> [WHAT YOU SHOULD DO]:
From the records below, extract only the lines running from the line with "Screen dimensions: 546x547" to the line with "You are a computer-use agent. Screen", both lines included, reproducing them exactly.

──────────────────────────────

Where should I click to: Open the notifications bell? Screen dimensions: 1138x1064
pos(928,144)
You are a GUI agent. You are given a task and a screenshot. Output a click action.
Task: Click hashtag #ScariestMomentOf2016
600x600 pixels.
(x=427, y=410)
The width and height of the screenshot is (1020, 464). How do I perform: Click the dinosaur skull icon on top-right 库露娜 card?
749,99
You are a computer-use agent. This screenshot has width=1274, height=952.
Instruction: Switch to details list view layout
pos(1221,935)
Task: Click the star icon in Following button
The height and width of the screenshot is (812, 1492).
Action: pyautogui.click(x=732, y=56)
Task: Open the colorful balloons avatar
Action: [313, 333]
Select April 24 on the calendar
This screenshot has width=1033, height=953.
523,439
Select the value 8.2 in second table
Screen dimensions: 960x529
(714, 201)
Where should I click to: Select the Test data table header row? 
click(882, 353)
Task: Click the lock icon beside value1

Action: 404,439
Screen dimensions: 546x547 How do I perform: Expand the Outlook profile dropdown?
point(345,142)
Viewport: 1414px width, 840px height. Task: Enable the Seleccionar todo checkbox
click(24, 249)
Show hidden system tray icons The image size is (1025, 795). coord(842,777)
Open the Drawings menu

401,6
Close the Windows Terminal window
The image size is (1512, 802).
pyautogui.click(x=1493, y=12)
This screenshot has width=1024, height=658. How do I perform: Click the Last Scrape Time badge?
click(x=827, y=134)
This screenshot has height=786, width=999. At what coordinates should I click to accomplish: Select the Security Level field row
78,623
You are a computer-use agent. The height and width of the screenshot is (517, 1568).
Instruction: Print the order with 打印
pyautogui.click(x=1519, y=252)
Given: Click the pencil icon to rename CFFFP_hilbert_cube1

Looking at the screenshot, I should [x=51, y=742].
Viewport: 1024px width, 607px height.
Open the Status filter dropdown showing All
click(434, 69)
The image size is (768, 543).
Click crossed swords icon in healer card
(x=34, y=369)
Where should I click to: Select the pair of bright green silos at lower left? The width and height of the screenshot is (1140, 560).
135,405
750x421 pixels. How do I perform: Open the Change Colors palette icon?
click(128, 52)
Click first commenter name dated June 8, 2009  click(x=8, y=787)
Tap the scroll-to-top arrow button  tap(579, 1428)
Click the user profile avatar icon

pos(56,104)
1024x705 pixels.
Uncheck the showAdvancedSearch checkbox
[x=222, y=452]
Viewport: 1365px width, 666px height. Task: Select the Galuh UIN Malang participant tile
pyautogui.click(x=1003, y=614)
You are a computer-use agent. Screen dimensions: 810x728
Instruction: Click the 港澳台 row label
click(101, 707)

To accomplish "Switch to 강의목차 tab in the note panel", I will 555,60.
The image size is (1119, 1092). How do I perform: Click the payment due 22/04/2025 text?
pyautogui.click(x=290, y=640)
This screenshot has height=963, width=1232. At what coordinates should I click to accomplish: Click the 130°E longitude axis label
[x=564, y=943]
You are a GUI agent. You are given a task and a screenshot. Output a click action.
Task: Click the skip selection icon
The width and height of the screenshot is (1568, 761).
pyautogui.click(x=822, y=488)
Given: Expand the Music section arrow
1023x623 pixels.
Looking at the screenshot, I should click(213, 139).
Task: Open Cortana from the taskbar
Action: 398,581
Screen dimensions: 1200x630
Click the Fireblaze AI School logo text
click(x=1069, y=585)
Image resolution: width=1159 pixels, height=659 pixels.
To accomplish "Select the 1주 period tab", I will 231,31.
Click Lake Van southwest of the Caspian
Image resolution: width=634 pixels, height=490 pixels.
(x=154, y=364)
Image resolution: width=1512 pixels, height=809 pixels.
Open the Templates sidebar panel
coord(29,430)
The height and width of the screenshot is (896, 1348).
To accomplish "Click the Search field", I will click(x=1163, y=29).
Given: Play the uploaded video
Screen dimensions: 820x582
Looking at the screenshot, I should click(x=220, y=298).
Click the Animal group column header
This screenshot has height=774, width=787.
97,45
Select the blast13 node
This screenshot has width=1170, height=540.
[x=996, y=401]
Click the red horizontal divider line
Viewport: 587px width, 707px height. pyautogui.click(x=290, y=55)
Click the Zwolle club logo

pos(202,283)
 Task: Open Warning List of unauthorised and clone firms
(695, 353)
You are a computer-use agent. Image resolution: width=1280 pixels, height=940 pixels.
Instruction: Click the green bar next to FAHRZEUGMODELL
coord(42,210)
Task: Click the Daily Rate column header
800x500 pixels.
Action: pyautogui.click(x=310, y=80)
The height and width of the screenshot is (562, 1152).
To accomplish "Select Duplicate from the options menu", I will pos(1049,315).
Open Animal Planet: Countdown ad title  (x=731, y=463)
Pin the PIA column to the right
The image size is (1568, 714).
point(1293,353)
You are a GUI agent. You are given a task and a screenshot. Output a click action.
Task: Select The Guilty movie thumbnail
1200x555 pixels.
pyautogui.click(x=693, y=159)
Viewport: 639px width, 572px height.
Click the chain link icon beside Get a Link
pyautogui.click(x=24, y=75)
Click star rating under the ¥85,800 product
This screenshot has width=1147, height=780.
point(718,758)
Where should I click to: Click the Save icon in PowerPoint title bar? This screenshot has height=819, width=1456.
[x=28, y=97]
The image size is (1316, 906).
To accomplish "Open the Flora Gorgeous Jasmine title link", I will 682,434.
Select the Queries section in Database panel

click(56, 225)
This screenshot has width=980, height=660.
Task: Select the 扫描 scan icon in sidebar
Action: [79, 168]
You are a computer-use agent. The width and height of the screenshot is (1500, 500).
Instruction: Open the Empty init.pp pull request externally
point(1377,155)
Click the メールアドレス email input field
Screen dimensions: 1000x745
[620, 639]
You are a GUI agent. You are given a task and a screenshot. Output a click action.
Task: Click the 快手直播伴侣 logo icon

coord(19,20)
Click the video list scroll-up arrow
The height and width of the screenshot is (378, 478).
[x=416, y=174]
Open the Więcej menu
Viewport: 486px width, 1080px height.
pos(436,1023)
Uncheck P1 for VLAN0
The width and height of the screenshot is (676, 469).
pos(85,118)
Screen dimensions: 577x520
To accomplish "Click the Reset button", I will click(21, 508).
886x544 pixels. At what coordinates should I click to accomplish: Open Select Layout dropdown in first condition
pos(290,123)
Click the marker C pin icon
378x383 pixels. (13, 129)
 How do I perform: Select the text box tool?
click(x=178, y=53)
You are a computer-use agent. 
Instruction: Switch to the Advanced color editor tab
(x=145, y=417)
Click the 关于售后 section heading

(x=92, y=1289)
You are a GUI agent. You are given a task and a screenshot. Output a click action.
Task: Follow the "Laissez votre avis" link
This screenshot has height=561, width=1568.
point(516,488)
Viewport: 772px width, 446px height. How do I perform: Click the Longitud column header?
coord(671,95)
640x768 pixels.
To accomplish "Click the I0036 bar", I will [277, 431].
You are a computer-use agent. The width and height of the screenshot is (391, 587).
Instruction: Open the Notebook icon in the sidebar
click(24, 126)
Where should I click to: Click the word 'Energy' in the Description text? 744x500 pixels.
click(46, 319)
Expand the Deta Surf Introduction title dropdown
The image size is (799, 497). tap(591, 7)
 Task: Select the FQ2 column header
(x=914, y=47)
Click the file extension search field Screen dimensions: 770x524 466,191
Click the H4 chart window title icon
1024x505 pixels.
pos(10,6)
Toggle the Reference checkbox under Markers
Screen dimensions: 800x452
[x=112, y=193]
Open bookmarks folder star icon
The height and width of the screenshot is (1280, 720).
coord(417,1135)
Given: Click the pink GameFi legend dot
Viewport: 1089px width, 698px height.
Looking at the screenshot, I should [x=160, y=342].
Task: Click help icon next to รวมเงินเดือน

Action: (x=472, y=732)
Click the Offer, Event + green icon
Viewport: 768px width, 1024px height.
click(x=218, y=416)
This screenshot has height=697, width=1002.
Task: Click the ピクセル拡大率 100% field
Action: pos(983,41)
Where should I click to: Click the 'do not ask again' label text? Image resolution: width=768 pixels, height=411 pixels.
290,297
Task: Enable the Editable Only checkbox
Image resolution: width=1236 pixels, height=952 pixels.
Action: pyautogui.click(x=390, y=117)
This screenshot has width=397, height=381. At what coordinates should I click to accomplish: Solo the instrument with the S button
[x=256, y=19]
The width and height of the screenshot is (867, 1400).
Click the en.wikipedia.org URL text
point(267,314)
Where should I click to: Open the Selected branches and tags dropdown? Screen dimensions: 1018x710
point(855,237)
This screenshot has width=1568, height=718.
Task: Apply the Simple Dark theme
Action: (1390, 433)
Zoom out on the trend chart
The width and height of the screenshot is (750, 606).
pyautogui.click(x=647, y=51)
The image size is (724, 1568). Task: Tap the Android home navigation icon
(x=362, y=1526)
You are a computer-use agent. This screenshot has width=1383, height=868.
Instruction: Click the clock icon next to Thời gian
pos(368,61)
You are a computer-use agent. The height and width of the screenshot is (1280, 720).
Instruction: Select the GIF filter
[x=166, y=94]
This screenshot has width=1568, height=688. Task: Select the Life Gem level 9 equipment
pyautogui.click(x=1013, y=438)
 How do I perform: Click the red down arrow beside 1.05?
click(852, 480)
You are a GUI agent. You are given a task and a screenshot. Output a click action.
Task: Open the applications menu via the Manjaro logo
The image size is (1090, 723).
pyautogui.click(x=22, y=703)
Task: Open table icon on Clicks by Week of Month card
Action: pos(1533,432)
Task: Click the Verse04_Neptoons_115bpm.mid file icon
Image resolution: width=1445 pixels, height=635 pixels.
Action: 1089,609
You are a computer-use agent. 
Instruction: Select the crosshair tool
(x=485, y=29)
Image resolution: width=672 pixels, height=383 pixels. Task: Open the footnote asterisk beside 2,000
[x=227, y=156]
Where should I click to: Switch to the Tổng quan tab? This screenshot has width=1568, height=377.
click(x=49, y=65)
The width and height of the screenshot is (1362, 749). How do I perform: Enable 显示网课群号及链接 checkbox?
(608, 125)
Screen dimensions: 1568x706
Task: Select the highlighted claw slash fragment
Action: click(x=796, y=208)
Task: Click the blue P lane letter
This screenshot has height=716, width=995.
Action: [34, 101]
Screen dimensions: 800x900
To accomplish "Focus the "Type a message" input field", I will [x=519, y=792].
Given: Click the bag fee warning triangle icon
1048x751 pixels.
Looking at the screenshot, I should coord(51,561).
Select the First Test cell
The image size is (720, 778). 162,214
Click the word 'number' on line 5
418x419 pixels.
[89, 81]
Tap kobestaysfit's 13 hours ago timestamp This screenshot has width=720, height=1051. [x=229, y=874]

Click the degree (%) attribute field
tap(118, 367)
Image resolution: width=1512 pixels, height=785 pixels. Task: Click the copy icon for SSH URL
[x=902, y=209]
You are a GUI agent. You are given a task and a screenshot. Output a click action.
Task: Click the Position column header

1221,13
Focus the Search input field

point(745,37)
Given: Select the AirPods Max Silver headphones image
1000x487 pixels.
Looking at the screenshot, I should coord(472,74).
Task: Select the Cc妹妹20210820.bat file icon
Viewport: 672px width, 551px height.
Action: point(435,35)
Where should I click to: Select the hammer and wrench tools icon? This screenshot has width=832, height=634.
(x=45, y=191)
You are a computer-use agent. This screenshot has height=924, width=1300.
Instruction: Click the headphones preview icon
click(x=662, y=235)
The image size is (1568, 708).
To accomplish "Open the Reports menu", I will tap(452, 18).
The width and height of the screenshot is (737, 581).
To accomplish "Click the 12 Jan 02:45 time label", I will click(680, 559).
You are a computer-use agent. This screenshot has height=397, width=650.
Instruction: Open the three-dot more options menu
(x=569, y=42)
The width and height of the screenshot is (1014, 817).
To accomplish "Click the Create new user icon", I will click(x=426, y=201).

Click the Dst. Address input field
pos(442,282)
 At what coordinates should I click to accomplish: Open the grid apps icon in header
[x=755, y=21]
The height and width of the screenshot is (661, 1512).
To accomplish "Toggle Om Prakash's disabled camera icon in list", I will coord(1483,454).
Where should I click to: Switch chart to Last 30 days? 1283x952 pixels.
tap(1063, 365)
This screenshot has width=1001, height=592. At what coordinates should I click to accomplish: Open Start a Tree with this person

──────────────────────────────

> [YOUR RESPONSE]:
Screen dimensions: 546x547 How do I perform: Expand the Outlook profile dropdown?
point(345,142)
Viewport: 1414px width, 840px height. Task: Enable the Seleccionar todo checkbox
click(24, 249)
Show hidden system tray icons The image size is (1025, 795). coord(842,777)
Open the Drawings menu

401,6
Close the Windows Terminal window
The image size is (1512, 802).
pyautogui.click(x=1493, y=12)
This screenshot has width=1024, height=658. How do I perform: Click the Last Scrape Time badge?
click(x=827, y=134)
This screenshot has height=786, width=999. At what coordinates should I click to accomplish: Select the Security Level field row
78,623
You are a computer-use agent. The height and width of the screenshot is (517, 1568).
Instruction: Print the order with 打印
pyautogui.click(x=1519, y=252)
Given: Click the pencil icon to rename CFFFP_hilbert_cube1

Looking at the screenshot, I should [x=51, y=742].
Viewport: 1024px width, 607px height.
Open the Status filter dropdown showing All
click(434, 69)
The image size is (768, 543).
Click crossed swords icon in healer card
(x=34, y=369)
Where should I click to: Select the pair of bright green silos at lower left? The width and height of the screenshot is (1140, 560).
135,405
750x421 pixels. How do I perform: Open the Change Colors palette icon?
click(128, 52)
Click first commenter name dated June 8, 2009  click(x=8, y=787)
Tap the scroll-to-top arrow button  tap(579, 1428)
Click the user profile avatar icon

pos(56,104)
1024x705 pixels.
Uncheck the showAdvancedSearch checkbox
[x=222, y=452]
Viewport: 1365px width, 666px height. Task: Select the Galuh UIN Malang participant tile
pyautogui.click(x=1003, y=614)
You are a computer-use agent. Screen dimensions: 810x728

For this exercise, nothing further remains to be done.